• _OBJECTIVE 1_: In the thread about TV prices, where did fmdog44 drop off a phone and laptop for recycling?

◆ ◆ ◆ ◆ ◆ ◆ ◆

# The Price Of TVs



## fmdog44 (Feb 14, 2020)

I dropped off a phone & laptop yesterday at Best Buy for recycling and checked out the TVs while I was there. I was amazed at how low the prices are now. It's been a lot of years since I bought on but now I wish one would blow up on me so I could buy a new one at the current prices.


----------



## hollydolly (Feb 14, 2020)

fmdog44 said:


> I dropped off a phone & laptop yesterday at Best Buy for recycling and checked out the TVs while I was there. I was amazed at how low the prices are now. It's been a lot of years since I bought on but now I wish one would blow up on me so I could buy a new one at the current prices.


 *Not all cheap ones are very good tho'.....* *caveat emptor *


----------



## Gardenlover (Feb 14, 2020)

I recently bought a new TV, supper light as well.

◆ ◆ ◆ ◆ ◆ ◆ ◆

• _OBJECTIVE 2_: In the listing, write out the lines from the one holding "Where should I click to: Open the Windows" through the one holding "click(x=67, y=17)", inclusive, replacing "floppy disk" with "diskette" and leaving everything else unchanged.

[Items from a dataset]

◆ ◆ ◆ ◆ ◆ ◆ ◆

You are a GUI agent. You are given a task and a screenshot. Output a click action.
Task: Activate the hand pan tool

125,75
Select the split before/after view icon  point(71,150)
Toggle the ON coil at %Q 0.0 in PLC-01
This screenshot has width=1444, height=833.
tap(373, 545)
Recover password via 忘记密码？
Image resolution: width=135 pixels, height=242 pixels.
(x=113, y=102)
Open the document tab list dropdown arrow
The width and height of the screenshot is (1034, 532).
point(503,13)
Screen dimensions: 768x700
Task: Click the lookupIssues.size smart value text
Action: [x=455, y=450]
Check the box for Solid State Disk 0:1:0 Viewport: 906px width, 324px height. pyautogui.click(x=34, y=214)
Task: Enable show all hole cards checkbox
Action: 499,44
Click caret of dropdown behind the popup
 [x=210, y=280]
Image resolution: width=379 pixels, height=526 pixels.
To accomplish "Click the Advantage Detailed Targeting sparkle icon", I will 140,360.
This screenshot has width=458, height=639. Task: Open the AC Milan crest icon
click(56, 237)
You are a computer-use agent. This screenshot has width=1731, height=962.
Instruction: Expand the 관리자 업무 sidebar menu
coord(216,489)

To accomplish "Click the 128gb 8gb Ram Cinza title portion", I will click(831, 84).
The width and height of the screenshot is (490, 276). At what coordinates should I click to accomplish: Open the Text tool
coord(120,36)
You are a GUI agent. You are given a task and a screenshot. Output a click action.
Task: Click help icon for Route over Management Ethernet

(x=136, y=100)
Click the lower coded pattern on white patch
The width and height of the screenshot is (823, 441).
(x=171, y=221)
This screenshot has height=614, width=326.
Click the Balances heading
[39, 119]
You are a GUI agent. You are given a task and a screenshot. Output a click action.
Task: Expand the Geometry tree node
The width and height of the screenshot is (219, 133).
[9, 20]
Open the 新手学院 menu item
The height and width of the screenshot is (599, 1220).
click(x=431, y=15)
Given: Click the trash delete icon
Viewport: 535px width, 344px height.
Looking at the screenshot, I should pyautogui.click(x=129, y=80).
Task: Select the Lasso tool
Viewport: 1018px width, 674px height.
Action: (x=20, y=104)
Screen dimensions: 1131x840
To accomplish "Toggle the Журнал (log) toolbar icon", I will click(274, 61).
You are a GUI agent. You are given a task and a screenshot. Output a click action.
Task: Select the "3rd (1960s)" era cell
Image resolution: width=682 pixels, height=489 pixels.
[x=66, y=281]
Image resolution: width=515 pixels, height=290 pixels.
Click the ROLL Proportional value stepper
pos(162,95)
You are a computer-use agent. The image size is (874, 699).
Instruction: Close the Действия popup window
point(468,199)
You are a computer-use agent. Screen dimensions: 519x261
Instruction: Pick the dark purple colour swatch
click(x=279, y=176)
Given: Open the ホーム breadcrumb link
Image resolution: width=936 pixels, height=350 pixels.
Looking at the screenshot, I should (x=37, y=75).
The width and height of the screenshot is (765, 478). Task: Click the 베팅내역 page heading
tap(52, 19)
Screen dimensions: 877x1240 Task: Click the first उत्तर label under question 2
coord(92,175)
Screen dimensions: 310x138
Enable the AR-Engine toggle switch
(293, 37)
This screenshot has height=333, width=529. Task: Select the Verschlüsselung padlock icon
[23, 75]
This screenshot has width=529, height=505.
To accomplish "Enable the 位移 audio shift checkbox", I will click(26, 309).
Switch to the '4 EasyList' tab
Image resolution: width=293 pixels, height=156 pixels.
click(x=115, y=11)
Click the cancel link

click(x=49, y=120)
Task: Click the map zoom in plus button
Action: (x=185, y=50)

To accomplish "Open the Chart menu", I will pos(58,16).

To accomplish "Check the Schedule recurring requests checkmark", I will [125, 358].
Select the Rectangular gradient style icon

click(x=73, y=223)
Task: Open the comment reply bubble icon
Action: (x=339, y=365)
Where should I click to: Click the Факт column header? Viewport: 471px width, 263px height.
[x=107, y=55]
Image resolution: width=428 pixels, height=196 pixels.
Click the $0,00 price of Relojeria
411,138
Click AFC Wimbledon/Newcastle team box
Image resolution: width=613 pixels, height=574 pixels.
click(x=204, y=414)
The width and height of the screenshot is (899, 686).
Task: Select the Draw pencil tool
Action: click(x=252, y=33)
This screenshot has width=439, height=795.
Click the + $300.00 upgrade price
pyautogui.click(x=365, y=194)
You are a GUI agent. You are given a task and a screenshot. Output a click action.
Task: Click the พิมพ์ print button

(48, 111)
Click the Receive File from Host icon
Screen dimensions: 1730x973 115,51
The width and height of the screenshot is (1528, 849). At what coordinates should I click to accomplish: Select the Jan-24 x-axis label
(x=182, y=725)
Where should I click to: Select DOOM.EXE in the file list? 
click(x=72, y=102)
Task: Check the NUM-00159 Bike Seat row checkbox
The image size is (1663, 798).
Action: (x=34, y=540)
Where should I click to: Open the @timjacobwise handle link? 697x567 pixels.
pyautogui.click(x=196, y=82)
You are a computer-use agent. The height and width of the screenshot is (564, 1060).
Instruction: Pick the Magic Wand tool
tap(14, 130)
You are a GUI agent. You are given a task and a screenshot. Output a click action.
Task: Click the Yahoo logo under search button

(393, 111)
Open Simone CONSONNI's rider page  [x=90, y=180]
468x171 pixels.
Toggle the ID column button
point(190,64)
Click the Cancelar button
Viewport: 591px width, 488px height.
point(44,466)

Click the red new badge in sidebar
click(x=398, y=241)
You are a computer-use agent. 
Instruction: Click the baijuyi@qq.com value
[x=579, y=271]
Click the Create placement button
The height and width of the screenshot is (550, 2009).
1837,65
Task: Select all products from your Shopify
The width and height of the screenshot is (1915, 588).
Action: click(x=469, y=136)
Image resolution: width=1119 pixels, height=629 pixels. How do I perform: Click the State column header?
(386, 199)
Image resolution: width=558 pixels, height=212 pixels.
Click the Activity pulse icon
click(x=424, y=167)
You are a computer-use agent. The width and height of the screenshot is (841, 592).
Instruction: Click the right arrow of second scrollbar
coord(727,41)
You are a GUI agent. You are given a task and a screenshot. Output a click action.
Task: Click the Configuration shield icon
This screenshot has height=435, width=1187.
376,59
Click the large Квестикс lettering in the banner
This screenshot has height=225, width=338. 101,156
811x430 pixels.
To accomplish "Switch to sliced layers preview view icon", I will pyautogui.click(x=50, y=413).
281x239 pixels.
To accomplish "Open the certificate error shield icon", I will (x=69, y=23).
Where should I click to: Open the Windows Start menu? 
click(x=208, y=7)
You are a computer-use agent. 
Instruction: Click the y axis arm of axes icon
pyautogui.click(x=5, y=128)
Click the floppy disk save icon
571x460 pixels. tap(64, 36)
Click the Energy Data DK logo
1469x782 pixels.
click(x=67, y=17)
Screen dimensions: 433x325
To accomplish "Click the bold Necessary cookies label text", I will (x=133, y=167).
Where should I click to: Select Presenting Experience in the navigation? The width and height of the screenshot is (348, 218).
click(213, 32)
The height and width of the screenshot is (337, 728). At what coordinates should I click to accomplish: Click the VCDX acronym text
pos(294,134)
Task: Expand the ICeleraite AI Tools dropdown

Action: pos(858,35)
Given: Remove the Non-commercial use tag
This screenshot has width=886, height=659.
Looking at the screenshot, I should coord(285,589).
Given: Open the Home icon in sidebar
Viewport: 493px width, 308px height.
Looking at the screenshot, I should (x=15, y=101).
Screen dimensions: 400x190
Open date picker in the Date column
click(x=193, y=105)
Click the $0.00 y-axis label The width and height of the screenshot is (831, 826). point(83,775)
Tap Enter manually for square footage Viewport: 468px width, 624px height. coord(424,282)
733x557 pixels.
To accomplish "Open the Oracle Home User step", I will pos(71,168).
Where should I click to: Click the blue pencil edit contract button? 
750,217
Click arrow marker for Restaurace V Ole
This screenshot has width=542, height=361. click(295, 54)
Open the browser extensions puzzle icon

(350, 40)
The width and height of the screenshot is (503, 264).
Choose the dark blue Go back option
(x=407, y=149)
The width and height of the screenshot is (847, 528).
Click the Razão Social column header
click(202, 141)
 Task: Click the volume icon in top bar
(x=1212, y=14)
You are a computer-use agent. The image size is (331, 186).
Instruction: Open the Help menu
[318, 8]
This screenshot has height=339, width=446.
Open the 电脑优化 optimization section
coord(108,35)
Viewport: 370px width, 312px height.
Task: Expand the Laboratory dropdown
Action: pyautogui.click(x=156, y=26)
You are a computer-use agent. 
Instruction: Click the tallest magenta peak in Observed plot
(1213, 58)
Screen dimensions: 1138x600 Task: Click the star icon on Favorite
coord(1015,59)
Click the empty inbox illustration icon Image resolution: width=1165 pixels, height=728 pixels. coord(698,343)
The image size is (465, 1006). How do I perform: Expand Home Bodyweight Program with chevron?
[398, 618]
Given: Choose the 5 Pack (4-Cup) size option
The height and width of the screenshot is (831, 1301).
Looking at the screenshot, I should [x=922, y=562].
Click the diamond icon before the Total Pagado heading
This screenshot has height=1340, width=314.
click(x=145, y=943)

◆ ◆ ◆ ◆ ◆ ◆ ◆

• _SOLUTION 1_: At Best Buy.

• _SOLUTION 2_:
Where should I click to: Open the Windows Start menu? 
click(x=208, y=7)
You are a computer-use agent. 
Instruction: Click the y axis arm of axes icon
pyautogui.click(x=5, y=128)
Click the diskette save icon
571x460 pixels. tap(64, 36)
Click the Energy Data DK logo
1469x782 pixels.
click(x=67, y=17)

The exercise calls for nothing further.